- Born: March 13, 1963 (age 62) Kanagawa Prefecture, Japan
- Occupation: Linguist

Academic background
- Alma mater: Waseda University

Academic work
- Discipline: Linguistics
- Sub-discipline: Chinese dialectology

= Hiroyuki Akitani =

Japanese Chinese linguist

Hiroyuki Akitani (秋谷 裕幸 / あきたに ひろゆき, Akitani Hiroyuki) is a Japanese linguist who specializes in Chinese dialectology and phonology.

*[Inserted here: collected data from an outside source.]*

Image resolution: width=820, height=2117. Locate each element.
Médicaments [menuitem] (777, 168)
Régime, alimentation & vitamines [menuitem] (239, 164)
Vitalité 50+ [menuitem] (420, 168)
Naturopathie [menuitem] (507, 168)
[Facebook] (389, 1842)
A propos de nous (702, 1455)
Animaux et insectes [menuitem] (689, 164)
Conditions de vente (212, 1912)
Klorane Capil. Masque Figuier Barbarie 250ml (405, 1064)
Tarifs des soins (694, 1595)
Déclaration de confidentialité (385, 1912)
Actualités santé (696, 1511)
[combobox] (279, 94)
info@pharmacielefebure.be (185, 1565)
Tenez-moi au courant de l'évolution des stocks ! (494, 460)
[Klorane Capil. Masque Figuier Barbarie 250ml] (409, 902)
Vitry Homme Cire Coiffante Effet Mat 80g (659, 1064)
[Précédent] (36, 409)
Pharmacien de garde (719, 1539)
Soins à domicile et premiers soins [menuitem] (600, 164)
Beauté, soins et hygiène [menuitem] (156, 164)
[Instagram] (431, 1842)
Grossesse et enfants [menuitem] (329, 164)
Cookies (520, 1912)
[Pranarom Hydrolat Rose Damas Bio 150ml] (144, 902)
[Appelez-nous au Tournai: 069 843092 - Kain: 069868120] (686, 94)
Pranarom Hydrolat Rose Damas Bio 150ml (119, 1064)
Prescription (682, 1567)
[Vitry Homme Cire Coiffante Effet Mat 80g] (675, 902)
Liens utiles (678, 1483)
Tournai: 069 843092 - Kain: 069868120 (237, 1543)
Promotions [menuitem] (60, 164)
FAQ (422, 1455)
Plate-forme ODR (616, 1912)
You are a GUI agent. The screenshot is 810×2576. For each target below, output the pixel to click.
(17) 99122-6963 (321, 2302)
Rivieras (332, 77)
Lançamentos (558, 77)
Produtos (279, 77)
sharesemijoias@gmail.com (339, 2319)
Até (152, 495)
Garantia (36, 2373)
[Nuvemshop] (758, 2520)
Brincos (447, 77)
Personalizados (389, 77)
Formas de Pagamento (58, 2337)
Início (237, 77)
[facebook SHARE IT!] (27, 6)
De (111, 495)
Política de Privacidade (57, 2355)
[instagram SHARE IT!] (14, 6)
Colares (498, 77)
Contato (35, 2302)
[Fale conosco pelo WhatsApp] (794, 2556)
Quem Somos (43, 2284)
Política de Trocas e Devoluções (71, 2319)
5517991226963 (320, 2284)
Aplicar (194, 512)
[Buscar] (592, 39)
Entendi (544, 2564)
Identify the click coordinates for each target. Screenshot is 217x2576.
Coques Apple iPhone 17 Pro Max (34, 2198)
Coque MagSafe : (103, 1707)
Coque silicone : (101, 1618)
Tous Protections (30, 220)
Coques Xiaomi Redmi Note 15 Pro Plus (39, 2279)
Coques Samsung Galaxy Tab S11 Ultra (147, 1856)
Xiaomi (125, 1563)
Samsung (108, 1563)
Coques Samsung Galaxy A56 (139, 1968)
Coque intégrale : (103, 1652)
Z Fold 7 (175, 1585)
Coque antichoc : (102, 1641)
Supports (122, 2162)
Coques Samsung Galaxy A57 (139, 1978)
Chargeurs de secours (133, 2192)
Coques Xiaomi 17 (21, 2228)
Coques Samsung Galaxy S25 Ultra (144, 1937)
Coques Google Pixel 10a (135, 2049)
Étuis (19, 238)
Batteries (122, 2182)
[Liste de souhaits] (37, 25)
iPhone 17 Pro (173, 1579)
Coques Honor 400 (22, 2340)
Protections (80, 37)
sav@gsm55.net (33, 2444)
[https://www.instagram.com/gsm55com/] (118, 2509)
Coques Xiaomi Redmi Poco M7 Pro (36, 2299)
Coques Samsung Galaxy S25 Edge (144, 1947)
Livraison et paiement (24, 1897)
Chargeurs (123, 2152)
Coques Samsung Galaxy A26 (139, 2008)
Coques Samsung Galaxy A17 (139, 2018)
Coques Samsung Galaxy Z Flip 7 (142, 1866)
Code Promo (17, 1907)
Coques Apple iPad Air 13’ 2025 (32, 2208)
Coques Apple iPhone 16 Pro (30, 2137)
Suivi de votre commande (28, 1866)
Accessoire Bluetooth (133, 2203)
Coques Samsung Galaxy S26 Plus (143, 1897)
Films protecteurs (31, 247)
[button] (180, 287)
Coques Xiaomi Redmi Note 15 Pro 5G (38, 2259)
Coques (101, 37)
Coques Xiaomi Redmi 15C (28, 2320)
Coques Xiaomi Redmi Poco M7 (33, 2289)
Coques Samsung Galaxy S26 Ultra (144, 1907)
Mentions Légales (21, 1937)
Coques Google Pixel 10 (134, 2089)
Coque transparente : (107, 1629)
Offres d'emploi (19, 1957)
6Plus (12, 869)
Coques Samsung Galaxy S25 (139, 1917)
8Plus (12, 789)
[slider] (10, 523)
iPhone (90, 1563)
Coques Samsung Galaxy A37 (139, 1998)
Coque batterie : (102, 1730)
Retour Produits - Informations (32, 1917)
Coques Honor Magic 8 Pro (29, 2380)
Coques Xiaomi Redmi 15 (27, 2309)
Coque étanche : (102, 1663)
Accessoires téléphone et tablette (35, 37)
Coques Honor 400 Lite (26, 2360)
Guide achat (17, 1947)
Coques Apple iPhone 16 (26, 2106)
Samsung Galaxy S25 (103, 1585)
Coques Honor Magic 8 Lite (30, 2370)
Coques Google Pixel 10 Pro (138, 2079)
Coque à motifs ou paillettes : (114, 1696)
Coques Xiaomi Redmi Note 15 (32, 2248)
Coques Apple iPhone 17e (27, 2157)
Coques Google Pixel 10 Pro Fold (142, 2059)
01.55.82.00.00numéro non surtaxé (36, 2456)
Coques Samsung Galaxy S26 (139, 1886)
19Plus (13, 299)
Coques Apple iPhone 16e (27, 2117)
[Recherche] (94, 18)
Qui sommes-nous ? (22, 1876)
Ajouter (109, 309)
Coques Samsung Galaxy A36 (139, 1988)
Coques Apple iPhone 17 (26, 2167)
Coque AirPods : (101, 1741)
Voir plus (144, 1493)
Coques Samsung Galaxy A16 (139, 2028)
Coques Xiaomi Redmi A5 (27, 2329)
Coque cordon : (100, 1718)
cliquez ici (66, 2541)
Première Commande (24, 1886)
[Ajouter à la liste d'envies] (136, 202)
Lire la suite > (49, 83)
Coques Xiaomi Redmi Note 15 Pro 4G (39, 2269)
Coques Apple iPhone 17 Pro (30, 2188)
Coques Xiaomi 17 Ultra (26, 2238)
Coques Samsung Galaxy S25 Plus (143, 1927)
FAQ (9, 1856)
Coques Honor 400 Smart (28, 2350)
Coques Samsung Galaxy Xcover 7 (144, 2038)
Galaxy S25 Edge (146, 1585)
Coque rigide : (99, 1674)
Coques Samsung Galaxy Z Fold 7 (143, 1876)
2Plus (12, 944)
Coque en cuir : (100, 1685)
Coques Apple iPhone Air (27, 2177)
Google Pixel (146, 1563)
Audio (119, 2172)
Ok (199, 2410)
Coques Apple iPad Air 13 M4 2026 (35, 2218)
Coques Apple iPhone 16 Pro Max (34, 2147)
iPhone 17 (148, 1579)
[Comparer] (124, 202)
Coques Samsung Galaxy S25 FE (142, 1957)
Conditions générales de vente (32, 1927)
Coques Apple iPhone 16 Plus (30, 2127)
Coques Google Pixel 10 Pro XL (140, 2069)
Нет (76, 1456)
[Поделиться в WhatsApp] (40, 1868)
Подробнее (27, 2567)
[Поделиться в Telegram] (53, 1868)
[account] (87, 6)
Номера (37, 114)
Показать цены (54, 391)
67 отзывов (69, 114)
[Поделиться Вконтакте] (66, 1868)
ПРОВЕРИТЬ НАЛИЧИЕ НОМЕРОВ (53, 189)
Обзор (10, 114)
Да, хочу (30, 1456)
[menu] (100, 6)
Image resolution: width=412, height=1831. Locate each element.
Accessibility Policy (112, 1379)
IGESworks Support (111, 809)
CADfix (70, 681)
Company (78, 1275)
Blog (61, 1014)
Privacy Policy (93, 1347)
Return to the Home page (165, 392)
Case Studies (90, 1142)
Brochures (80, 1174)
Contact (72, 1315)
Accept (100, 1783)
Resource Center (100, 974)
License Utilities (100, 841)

== Early life and education ==
Hiroyuki Akitani was born in Kanagawa Prefecture on 13 March 1963. He graduated from the Department of Literature at Waseda University in 1985. In 1988, he graduated from the Department of Literary Studies at Waseda University in 1988, and was promoted to the Department of Humanities Studies at Tokyo Metropolitan University in 1993.

== Career ==
Akitani has been teaching at the Faculty of Law and Letters of Ehime University since 1996. He is currently serving as the director of the Japanese Chinese Language Society and is also the chairman of the Academic Outlook Editorial Committee.

== Research ==
Hiroyuki Akitani mainly studies the history of Chinese phonology and vocabulary. He has performed research on Sinitic languages such as Min Chinese (in Fujian, Guangdong, Zhejiang, Taiwan, etc.), Minxi (闽西, western Fujian) Hakka, Zhenan (浙南, southern Zhejiang) Wu, the Guanzhong dialect (关中片) and Fenhe dialect (汾河片) of Zhongyuan Mandarin, and the Lüliang dialect (晋语吕梁片) of Jin Chinese.

Since 1988, he has researched Eastern Min and Northern Min.